UPDATED 21:37 EST / FEBRUARY 07 2022


Nvidia’s $66B acquisition of Arm called off on regulatory concerns


Nvidia Corp.’s $66 billion deal to acquire Arm Ltd. has been called off, nixed by regulatory concerns.

The companies, along with Arm owner SoftBank Group Corp., announced the collapse of the deal late Monday night. Arm said it will now prepare for an initial public offering instead within the fiscal year ending in March 2023.

In addition, Arm Chief Executive Simon Segars is leaving, replaced by Rene Haas, president of Arm’s intellectual property group and a onetime Nvidia vice president and general manager of its computing products business.

“Arm has a bright future, and we’ll continue to support them as a proud licensee for decades to come,” Jensen Huang, founder and CEO of Nvidia, said in a statement. “Though we won’t be one company, we will partner closely with Arm. I expect Arm to be the most important CPU architecture of the next decade.”

The Financial Times, referring to three people with direct knowledge of the transaction, had reported late Monday that the deal had collapsed after regulators in the U.S., the U.K. and the European Union raised serious concerns about its effects on competition in the semiconductor industry.

The regulatory concerns had weighed on the deal for months. The U.K.’s top antitrust regulator, the Competition and Markets Authority, was first out of the gate, launching an investigation into the deal in August. The CMA’s investigation looked to scrutinize the proposed transaction more closely because it believed that Nvidia’s acquisition of Arm could harm competition in the chip market. Specifically, the regulator was concerned that Nvidia may have an incentive to restrict competitors’ access to Arm chip blueprints.

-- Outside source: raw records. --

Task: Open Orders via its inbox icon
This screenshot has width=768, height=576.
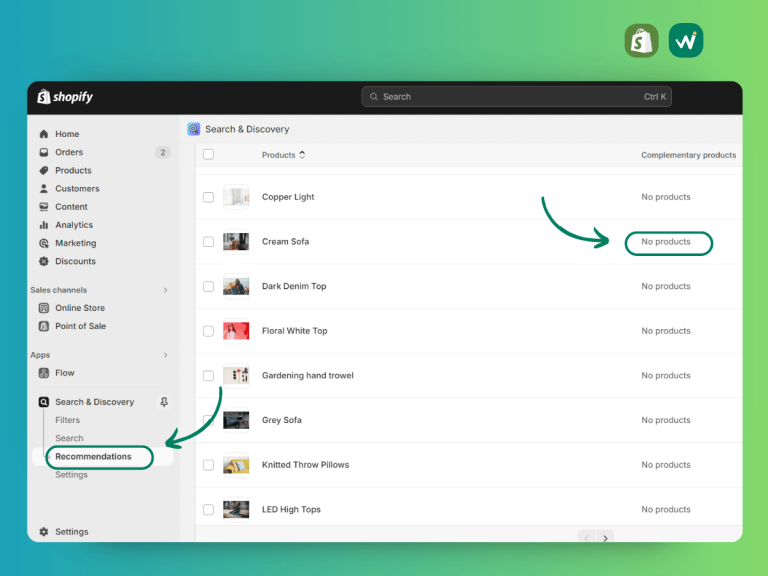Action: pos(44,152)
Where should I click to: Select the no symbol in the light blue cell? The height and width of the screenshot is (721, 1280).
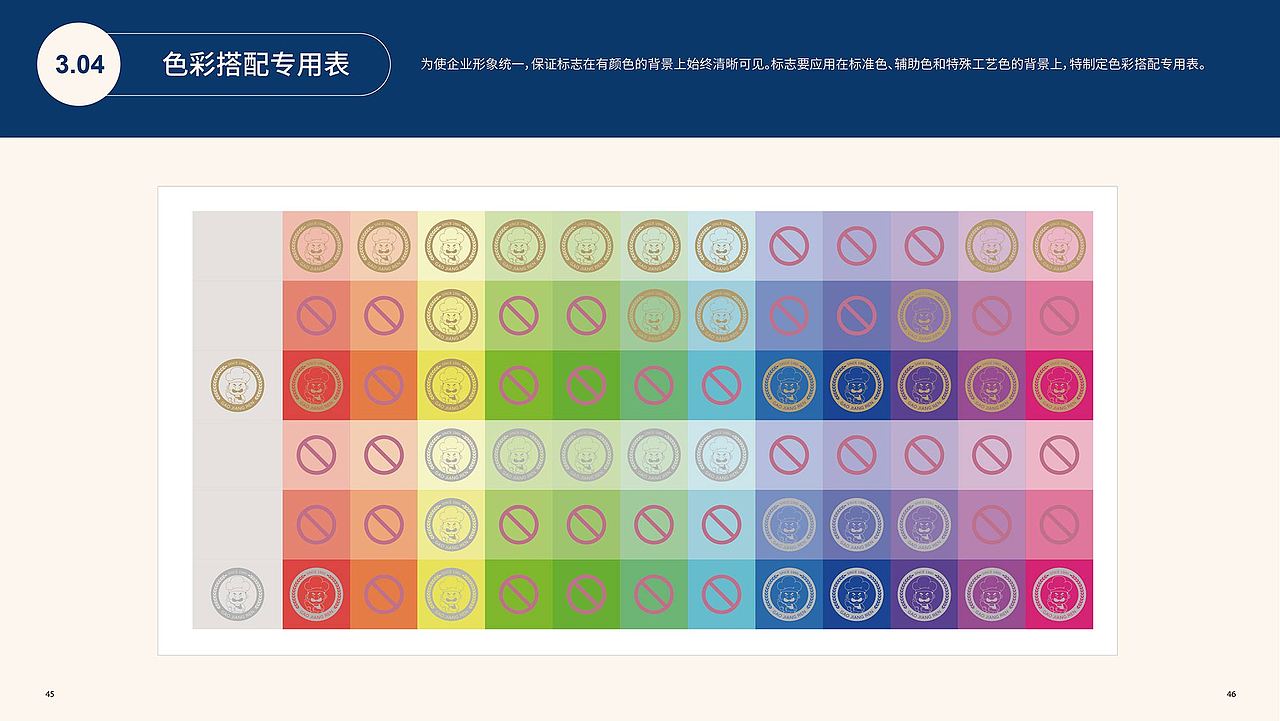[722, 385]
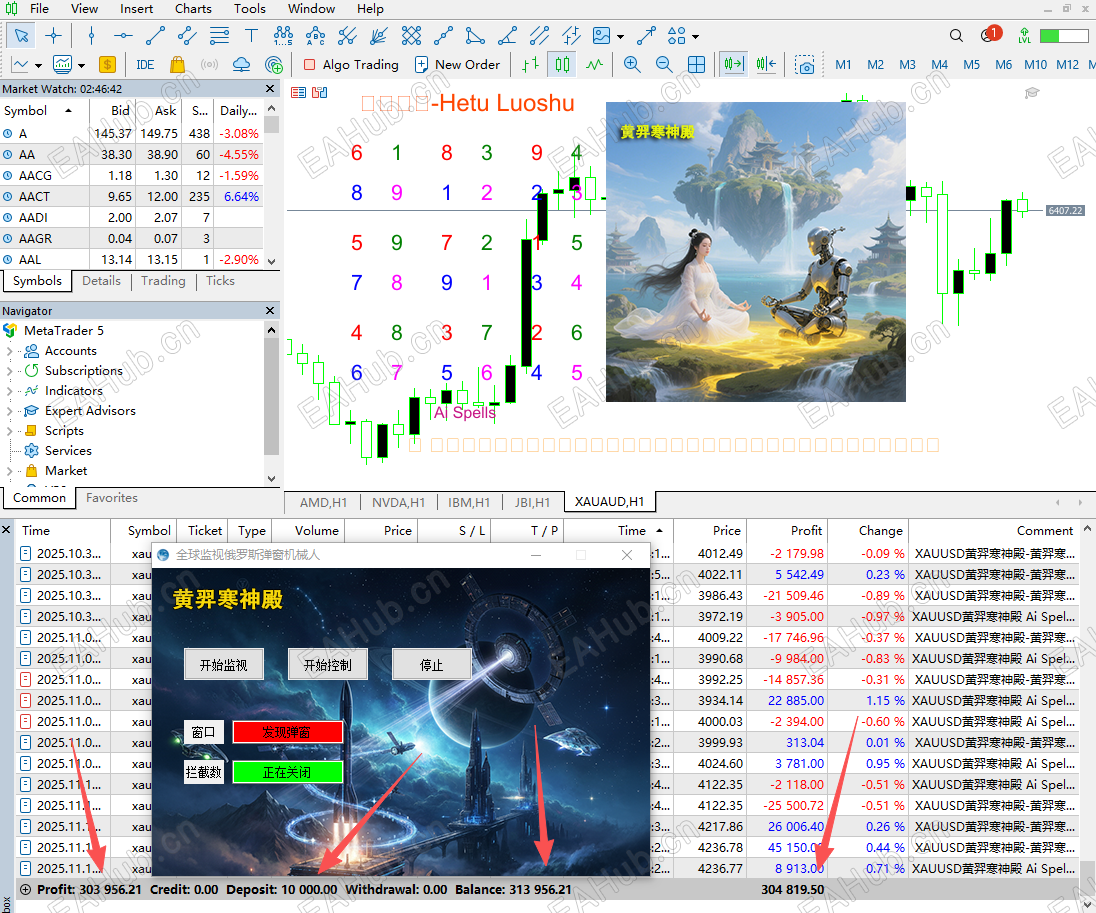Click the red 发现弹窗 indicator

click(287, 732)
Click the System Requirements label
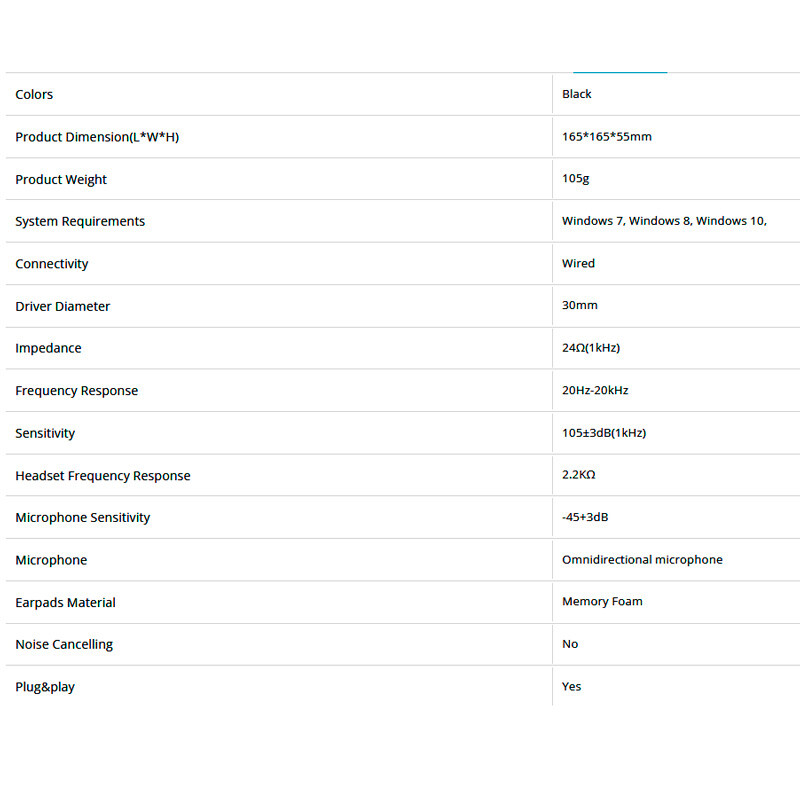 coord(80,222)
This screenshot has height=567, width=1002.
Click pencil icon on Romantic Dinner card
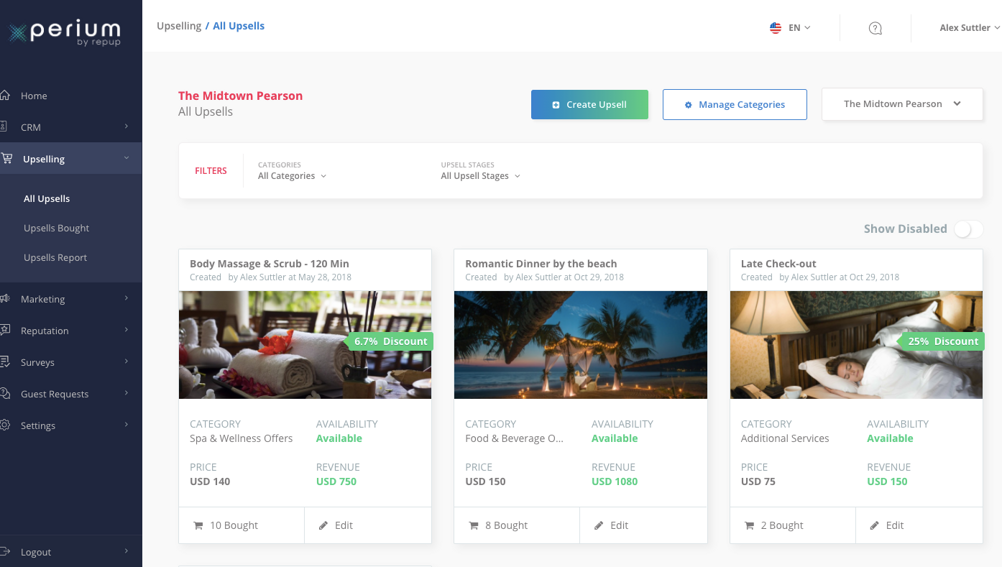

Arm indicated it would take steps to prevent potentially anticompetitive behavior following the deal to address those concerns. Arm proposed that it would “keep the firewalls up between the two companies relative to confidentiality” and committed not to give Nvidia earlier access than competitors to new technology. Nvidia, in turn, stated that Arm would continue to operate its current open licensing model.

The U.S. Federal Trade Commission filed a lawsuit in December to block the deal. The FTC sued Nvidia directly on antitrust grounds, claiming that “the proposed vertical deal would give one of the largest chip companies control over the computing technology and designs that rival firms rely on to develop their own competing chips.”

Reports that the deal was in trouble first surfaced Jan. 25. It was claimed that Nvidia was quietly preparing to abandon the transaction because of a failure to secure necessary regulatory approvals.

Under previously outlined terms of the deal, SoftBank will retain the $1.25 billion prepaid by Nvidia as a breakup fee, which SoftBank will count as profit in the fourth quarter. Nvidia will retain its 20-year Arm license.

When first reported in September, the deal valued Arm at about $40 billion. That transaction was meant to be $21.5 billion in stock and $12 billion in cash upfront for Arm, including a $2 billion payment at signing. An additional $5 billion was on the table in earn-outs if Arm’s performance met certain targets, while $1.5 billion more would be paid to Arm employees in Nvidia stock.

Nvidia’s share price then boomed and the deal, based on the offer on Nvidia’s shares, valued Arm at $87 billion in November. Based on Nvidia’s current share price, the deal is valued at around $66 billion.

Given the previous report in late January that the deal was in trouble, Nvidia investors didn’t seem fussed by the news that the acquisition is reportedly off. Nvidia’s shares rose 1.7% in regular trading, closing at $247.28.